Ultimately you have to do what is right for you and your future. don't buy into the bullsh** of thinking you'll be alone. It has kept far too many people in crappy situations for no reason. Love yourself enough. BIG HUGS I am right there with ys!

Calypso1977's picture

so he works PT and pays $500 in CS....so i assume you are paying the rent on the apartment which means you should have the finances to leave. count your blessings that your name isnt on the lease (i know this angers you but its actually a huge PLUS if you are looking to leave). you can completely walk away and there isnt anything or anyone that can come after you for money or ruin your credit score. let him lose his apartment.

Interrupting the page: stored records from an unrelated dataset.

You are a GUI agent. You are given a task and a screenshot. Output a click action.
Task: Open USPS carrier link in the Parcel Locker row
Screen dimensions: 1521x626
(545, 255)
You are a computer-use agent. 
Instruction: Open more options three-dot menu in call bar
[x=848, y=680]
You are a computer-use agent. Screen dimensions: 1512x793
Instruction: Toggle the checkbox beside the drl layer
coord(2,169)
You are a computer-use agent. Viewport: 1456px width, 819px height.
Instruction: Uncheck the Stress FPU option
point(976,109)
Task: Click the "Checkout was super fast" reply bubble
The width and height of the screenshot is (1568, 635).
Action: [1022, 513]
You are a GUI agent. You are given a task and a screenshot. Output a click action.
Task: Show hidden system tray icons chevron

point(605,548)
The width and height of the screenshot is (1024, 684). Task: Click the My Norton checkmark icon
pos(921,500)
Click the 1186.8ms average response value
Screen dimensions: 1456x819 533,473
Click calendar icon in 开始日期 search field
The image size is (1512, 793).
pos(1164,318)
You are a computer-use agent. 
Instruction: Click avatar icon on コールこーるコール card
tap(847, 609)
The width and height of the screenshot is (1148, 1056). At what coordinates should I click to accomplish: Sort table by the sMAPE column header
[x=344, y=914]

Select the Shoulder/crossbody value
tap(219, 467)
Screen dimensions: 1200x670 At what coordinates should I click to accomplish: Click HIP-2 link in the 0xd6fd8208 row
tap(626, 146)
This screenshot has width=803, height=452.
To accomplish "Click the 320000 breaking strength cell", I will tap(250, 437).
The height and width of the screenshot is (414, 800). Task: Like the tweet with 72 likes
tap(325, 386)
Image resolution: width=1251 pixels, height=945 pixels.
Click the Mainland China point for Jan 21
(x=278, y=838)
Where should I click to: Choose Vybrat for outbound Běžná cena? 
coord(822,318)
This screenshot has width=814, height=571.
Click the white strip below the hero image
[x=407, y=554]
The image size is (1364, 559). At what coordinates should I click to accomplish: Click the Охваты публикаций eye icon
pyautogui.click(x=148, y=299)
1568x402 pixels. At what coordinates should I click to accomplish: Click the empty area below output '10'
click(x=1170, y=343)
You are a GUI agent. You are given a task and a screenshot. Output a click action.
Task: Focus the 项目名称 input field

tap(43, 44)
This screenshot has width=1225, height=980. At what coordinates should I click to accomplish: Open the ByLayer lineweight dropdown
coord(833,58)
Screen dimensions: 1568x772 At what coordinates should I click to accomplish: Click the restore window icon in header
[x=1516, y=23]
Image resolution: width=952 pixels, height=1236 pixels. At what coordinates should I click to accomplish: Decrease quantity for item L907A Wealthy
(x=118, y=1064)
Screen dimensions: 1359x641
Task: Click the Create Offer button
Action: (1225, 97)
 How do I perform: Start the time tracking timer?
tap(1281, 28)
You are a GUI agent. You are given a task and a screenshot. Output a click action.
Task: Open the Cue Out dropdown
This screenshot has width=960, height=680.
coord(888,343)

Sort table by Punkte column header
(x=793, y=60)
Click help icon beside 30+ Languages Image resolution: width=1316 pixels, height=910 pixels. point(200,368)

SecondGeneration's picture

I walked out on my ex, and he didnt have any kids he was just treating me in a way I didnt want to be treated, didnt put effort in to change and didnt listen when I said enough.

Sure you can feel bad for 5 years spent with him, but dont see it as 5 years wasted, see it as 5 years of "what not to do" and dont make it 5 years and 6 months, or even a few more days.

When I left I literally just walked out stayed away overnight and went back the next day for all my stuff. Dont answer any calls/texts, block him if you can, cut him and any of his family of facebook and job done.

Move out, move on and just smile to yourself that your dipshit boyfriend is going to be your dipshit ex-boyfriend that you never have to put up with again.

Smith75's picture

I am in exactly the same boat (except a few years older) and just left my husband after 3 years of being together. Yes, it hurts but it outweighs the hurt, anxiety and misery I experienced living with the SKs.

Call friends and family. Get their support. I couldn't have done it without mine. Leaving was one of the hardest things I've ever done but I'm alive and kicking...and relieved and happier. Just know that it gets better and easier. You will feel a huge weight off your shoulders when you leave. Don't waste anymore time. I'd give anything to be 30 again! Go and enjoy it!